-- Record excerpts follows --

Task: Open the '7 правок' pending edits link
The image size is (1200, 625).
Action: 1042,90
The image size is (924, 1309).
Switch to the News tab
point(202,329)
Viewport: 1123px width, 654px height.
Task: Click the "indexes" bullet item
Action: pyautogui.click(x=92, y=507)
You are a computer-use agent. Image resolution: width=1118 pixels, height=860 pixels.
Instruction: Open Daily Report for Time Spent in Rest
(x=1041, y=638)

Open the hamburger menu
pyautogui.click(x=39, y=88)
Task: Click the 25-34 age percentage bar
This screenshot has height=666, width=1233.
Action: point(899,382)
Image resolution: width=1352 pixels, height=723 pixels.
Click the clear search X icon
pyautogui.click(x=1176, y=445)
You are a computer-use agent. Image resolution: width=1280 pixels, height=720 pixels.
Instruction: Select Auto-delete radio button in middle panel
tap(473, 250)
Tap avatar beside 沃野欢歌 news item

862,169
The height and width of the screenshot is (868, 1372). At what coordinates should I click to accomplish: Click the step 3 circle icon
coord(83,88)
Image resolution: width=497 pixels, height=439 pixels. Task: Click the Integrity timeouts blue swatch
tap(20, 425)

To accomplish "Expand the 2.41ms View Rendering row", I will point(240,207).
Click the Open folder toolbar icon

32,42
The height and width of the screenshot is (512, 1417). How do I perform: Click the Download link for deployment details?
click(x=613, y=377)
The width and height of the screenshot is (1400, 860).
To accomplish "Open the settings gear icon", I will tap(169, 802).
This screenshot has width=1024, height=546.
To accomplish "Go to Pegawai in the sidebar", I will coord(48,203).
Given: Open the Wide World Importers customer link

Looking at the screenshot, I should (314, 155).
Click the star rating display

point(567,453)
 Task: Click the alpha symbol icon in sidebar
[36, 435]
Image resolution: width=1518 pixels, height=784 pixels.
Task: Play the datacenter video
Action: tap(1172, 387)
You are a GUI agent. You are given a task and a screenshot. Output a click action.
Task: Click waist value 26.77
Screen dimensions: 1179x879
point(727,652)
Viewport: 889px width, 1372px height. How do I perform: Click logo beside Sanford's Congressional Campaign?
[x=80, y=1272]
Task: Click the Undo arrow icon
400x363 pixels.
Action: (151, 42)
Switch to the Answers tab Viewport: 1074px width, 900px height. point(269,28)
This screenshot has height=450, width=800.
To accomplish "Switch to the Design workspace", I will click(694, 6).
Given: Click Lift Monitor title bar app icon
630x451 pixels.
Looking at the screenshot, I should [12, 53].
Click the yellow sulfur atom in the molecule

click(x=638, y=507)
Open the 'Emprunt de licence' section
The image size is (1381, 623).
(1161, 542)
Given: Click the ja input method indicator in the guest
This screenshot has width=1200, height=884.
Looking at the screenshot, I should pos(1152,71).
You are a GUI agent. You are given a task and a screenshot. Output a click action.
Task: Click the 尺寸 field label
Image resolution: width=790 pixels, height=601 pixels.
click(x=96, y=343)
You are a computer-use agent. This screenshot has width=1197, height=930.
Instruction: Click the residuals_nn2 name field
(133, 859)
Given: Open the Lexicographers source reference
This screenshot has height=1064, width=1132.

-- Record excerpts concluded --

_Assignment_:
Your answer should be the records above, set down exactly.

_Task response_:
Task: Open the '7 правок' pending edits link
The image size is (1200, 625).
Action: 1042,90
The image size is (924, 1309).
Switch to the News tab
point(202,329)
Viewport: 1123px width, 654px height.
Task: Click the "indexes" bullet item
Action: pyautogui.click(x=92, y=507)
You are a computer-use agent. Image resolution: width=1118 pixels, height=860 pixels.
Instruction: Open Daily Report for Time Spent in Rest
(x=1041, y=638)

Open the hamburger menu
pyautogui.click(x=39, y=88)
Task: Click the 25-34 age percentage bar
This screenshot has height=666, width=1233.
Action: point(899,382)
Image resolution: width=1352 pixels, height=723 pixels.
Click the clear search X icon
pyautogui.click(x=1176, y=445)
You are a computer-use agent. Image resolution: width=1280 pixels, height=720 pixels.
Instruction: Select Auto-delete radio button in middle panel
tap(473, 250)
Tap avatar beside 沃野欢歌 news item

862,169
The height and width of the screenshot is (868, 1372). At what coordinates should I click to accomplish: Click the step 3 circle icon
coord(83,88)
Image resolution: width=497 pixels, height=439 pixels. Task: Click the Integrity timeouts blue swatch
tap(20, 425)

To accomplish "Expand the 2.41ms View Rendering row", I will point(240,207).
Click the Open folder toolbar icon

32,42
The height and width of the screenshot is (512, 1417). How do I perform: Click the Download link for deployment details?
click(x=613, y=377)
The width and height of the screenshot is (1400, 860).
To accomplish "Open the settings gear icon", I will tap(169, 802).
This screenshot has width=1024, height=546.
To accomplish "Go to Pegawai in the sidebar", I will coord(48,203).
Given: Open the Wide World Importers customer link

Looking at the screenshot, I should (314, 155).
Click the star rating display

point(567,453)
 Task: Click the alpha symbol icon in sidebar
[36, 435]
Image resolution: width=1518 pixels, height=784 pixels.
Task: Play the datacenter video
Action: tap(1172, 387)
You are a GUI agent. You are given a task and a screenshot. Output a click action.
Task: Click waist value 26.77
Screen dimensions: 1179x879
point(727,652)
Viewport: 889px width, 1372px height. How do I perform: Click logo beside Sanford's Congressional Campaign?
[x=80, y=1272]
Task: Click the Undo arrow icon
400x363 pixels.
Action: (151, 42)
Switch to the Answers tab Viewport: 1074px width, 900px height. point(269,28)
This screenshot has height=450, width=800.
To accomplish "Switch to the Design workspace", I will click(694, 6).
Given: Click Lift Monitor title bar app icon
630x451 pixels.
Looking at the screenshot, I should [12, 53].
Click the yellow sulfur atom in the molecule

click(x=638, y=507)
Open the 'Emprunt de licence' section
The image size is (1381, 623).
(1161, 542)
Given: Click the ja input method indicator in the guest
This screenshot has width=1200, height=884.
Looking at the screenshot, I should pos(1152,71).
You are a GUI agent. You are given a task and a screenshot. Output a click action.
Task: Click the 尺寸 field label
Image resolution: width=790 pixels, height=601 pixels.
click(x=96, y=343)
You are a computer-use agent. This screenshot has width=1197, height=930.
Instruction: Click the residuals_nn2 name field
(133, 859)
Given: Open the Lexicographers source reference
This screenshot has height=1064, width=1132.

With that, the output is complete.